Old but Not Dead: Vintage Textbooks

Earlier I looked at vintage tour guides. Today, it's vintage textbooks. The small sample I have, I treasure. They're an example of newer isn't always better. Comparing these books of the late 1890s and early 1900s to my textbooks of the 70s and 80s I would take these. They've not only stood the test of time as well-organized, written in concise, plain English, and they even look good on your bookshelves. What stands out is that these books were also sturdy--hard covers and bindings that still hold together and must have been made for durability knowing the treatment they'd be getting from student wear and tear.

Of my four books, two were published by The American Book Company (ABC), an educational book publisher that specialized in elementary school, secondary school, and collegiate-level textbooks. They were best known for publishing the McGuffey Readers, which sold 120 million copies between 1836 and 1960.  The other two books were published by their main competitor, Macmillan Publishing, an offshoot of the Macmillan UK publisher.

1. A History of English Literature by William Allan Neilson and Ashley Horace Thorndike (Macmillan Company 1923). 
With a name like Ashlely Horace Thorndike, your destiny to is write such a history.
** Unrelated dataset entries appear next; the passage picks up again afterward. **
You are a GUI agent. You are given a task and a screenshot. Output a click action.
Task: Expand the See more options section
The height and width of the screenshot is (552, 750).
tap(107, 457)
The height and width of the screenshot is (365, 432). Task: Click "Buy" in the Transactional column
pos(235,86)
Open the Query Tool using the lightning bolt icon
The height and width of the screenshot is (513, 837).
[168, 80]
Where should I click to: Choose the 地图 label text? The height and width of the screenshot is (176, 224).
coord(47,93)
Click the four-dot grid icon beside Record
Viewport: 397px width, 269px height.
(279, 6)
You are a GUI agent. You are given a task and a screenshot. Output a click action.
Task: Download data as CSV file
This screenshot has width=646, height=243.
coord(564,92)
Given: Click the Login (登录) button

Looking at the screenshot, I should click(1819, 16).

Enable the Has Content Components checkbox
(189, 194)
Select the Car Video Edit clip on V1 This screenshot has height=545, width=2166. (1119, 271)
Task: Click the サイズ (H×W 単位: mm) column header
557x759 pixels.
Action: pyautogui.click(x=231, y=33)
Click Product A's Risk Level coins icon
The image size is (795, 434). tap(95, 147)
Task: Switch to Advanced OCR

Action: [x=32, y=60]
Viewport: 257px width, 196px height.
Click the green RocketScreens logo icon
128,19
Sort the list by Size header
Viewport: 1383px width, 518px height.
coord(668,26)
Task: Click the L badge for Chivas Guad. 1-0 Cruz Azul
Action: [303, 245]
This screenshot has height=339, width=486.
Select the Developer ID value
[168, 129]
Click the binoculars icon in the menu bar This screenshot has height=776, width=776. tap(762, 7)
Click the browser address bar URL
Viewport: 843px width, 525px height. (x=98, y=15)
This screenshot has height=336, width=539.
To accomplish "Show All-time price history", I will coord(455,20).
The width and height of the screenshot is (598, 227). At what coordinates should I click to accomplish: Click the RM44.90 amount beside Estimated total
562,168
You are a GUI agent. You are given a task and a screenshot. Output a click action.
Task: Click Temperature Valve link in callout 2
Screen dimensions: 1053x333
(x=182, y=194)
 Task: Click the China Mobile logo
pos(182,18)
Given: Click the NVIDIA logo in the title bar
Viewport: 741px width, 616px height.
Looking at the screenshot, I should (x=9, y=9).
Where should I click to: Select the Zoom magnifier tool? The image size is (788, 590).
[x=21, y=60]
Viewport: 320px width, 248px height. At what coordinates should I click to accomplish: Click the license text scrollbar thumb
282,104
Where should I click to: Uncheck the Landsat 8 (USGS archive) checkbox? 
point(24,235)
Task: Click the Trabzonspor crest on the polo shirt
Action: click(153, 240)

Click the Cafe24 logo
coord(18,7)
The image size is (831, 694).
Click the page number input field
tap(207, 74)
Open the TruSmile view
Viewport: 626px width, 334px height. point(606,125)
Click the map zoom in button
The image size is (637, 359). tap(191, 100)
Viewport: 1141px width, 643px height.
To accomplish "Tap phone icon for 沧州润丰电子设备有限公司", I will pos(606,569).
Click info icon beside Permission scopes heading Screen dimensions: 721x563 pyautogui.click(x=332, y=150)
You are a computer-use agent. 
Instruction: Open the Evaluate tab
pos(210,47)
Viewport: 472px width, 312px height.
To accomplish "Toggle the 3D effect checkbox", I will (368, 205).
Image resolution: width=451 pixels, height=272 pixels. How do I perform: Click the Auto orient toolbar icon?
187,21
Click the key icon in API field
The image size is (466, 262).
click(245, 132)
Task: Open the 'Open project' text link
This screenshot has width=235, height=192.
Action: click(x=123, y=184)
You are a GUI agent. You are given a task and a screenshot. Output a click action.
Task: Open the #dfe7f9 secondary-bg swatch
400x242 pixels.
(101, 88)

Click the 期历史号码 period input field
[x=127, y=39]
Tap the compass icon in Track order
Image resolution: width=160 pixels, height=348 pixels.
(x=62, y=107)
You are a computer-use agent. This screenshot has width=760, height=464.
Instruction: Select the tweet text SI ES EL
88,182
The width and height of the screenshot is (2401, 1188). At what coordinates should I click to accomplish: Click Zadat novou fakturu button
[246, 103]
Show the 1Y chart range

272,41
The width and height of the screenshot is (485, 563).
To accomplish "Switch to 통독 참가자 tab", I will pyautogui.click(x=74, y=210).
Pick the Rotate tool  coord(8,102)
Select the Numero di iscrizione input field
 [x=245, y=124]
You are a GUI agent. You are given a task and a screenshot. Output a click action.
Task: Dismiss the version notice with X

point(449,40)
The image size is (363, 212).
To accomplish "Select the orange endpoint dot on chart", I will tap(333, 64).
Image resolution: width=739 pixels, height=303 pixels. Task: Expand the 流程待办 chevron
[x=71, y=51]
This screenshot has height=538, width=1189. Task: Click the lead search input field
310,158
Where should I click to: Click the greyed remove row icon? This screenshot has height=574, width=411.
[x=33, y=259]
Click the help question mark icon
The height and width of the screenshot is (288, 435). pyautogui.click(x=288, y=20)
This book, now nearly 100 years old, was owned by David H. Popper of "Shepherd 12". Some of the pages are filled with Mr. Popper's pen and ink notes. A thoughtful balance of illustrations, chronological tables,  portraits, and excerpts. Purchased for $1 but can't remember where.

2. Myths of Greece and Rome by H.A. Guerber (American Book
Company 1893).
Being Victorians there is some good commentary occasionally mixed in with the history. A favorite example, Erebus (Darkness) first act was to dethrone and supplant Chaos and then, thinking he would be happier with a helpmeet, he married his own mother Nyx. Of course with our present views this marriage was a heinous sin; but the ancients, who it first had no fix laws, did not consider this union unsuitable... .  Excellent illustrations with text supported by quotes from poets and scholars through the ages. Bought for $2, likely from the State Department Bookstore. 


3. Carpenter's Geographical Reader: Asia by Frank G Carpenter (American Book Company 1897)
. Part of a series, I only have this one, this looks like it spent some time on classroom shelves with the battle scars to prove yet still holding together. It looks like it was sold and resold ffor .25 cents, .15 cents, then I bought it somewhere for $1. 

4. The History of Greek Art by F.B. Tarbell (McMillan company
The book follows the style of Macmillan being well organized and illustrated. Solid with navy blue binding. Bought used for $4 somewhere. 

5. A School History of the Great War, McKinley, Coulumb and Gerson  (American Book Company, 1919).
  Greatly enjoy this little book although it’s designated as a school book, I probably learned more from this than some of the giant tombs on World War I. While the book is over 100 years old it presents in concise well organized format in plain English. It’s always interesting to have the perspective of a book written shortly after an event such as this one—the title alone, the "Great War, has no number behind it; they only imagined that this was the war to end all wars. And I may be a bit of a fogey here but I do think we could use these books today as an effective teaching tool. they are well-made nice compact size with maps inserted along the way and a nice chronology of events at the back.  Bought used at State Department bookstore.